東証1部コア30採用銘柄のうち、配当利回り上位10社:6月2日時点
NO | コード | 銘柄名 | 業種 | 配当 利回り |
6月2日 株価 :円 |
1株当たり 配当金 :円 |
---|---|---|---|---|---|---|
1 | 2914 | 日本たばこ産業 | 食品 | 7.1% | 2,168.5 | 154 |
2 | 8316 | 三井住友FG | 銀行 | 6.0% | 3,169.0 | 190 |
3 | 8306 | 三菱UFJ FG | 銀行 | 5.6% | 443.0 | 25 |
4 | 8411 | みずほFG | 銀行 | 5.6% | 134.3 | 8 |
5 | 8058 | 三菱商事 | 商社 | 5.4% | 2,488.0 | 134 |
6 | 8031 | 三井物産 | 商社 | 4.7% | 1,693.5 | 80 |
7 | 4502 | 武田薬品工業 | 医薬品 | 4.3% | 4,159.0 | 180 |
8 | 8766 | 東京海上HD | 損保 | 4.3% | 4,628.0 | 200 |
9 | 9437 | NTTドコモ | 通信 | 4.1% | 2,948.5 | 120 |
10 | 9432 | NTT | 通信 | 4.1% | 2,468.0 | 100 |
出所:配当利回りは、1株当たり年間配当金(今期会社予想)を6月2日株価で割って算出。今期とは、日本たばこ産業のみ2020年12月期、他は2021年3月期 |
実際にポートフォリオを作ってみる
それでは、上記の10銘柄を使って、実際にポートフォリオを組んでみましょう。
完全に10銘柄に同額を投資することはできないため、なるべく等金額になるように作ったのが、以下のポートフォリオです。全体の金額は約264万円です。このポートフォリオの平均配当利回りは5.0%です。
東証1部コア30銘柄から作った「ダウの犬」ポートフォリオ(平均配当利回り5.0%)
次に、非課税で投資できるNISA(ニーサ、少額投資非課税制度:年間の投資枠は120万円)で、投資できるように、投資金額を118万円に抑えて作ったのが、以下のポートフォリオです。このポートフォリオの平均配当利回りも5.0%です。
ダウの犬ポートフォリオから、118万円で買えるように5銘柄に絞ったポートフォリオ(平均配当利回り5.0%)
上記はあくまでも1つの例に過ぎません。投資金額を変えれば、他にもさまざまな投資の組み合わせが可能です。

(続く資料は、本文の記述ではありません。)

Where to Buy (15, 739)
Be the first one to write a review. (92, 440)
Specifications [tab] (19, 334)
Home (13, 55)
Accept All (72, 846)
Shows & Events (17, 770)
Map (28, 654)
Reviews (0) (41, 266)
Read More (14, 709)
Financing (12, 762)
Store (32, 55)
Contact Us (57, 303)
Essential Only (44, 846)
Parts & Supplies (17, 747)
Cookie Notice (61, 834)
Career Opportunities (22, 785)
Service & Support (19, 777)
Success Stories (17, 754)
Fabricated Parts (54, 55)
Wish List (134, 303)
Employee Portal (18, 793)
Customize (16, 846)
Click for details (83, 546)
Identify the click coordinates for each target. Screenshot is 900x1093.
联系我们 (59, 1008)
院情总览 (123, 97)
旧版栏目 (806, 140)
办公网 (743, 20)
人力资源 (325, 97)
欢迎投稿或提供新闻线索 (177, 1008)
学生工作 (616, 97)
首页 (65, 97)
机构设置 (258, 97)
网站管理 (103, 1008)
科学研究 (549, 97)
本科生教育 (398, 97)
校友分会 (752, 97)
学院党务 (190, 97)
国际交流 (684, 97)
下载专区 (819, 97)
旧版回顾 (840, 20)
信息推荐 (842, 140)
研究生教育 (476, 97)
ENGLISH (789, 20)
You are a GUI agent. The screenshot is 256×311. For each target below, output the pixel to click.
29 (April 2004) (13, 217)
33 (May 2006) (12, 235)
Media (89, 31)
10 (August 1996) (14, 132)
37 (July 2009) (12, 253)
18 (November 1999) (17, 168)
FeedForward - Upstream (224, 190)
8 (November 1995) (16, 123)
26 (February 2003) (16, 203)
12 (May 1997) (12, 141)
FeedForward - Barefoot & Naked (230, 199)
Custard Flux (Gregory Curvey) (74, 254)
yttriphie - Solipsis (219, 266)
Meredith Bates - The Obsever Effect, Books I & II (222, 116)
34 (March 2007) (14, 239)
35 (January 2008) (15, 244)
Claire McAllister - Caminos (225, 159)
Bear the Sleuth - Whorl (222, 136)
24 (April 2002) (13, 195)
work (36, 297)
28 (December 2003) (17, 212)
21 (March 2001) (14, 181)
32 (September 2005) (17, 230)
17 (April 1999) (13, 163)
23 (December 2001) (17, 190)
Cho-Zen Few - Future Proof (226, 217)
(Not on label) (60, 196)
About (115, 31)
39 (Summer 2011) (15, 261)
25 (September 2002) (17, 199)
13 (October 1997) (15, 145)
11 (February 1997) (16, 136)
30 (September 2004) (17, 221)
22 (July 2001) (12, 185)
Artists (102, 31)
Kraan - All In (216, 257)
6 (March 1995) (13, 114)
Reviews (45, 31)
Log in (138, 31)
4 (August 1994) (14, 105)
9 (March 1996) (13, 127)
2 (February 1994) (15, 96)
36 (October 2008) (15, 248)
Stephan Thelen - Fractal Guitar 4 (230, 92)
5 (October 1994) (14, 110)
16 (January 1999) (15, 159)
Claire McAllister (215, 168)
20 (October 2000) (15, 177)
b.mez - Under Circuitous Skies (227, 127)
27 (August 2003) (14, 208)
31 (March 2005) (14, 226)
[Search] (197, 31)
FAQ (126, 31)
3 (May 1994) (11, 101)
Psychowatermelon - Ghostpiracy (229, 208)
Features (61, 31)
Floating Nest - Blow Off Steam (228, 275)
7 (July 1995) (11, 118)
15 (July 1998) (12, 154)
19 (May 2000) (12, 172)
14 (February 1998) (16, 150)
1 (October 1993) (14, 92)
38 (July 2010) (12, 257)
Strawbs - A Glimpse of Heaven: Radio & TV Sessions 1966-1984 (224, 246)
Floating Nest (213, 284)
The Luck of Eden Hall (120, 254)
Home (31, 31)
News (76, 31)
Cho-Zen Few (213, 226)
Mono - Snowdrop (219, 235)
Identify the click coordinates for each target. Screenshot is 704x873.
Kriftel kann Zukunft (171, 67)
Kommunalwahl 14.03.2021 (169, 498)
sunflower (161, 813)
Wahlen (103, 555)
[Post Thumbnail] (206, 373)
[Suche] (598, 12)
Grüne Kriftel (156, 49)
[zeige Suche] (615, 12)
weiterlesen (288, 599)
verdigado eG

投資信託で「高配当ファンド」を選んで買うのもいいですが、まとまった資金があるなら、こんなふうに自ら「手作りファンド」をつくるように、個別銘柄を買って長期保有するのも良いと思います。
なお、このように自分でポートフォリオを組むときに1つ注意点があります。「同じバスケットにすべての卵を入れるな」という投資格言があります。単一のリスクを取りすぎないよう、分散投資せよという意味です。同じ業種の銘柄ばかりでなく、いろいろな業種に分散投資した方が良いと思います。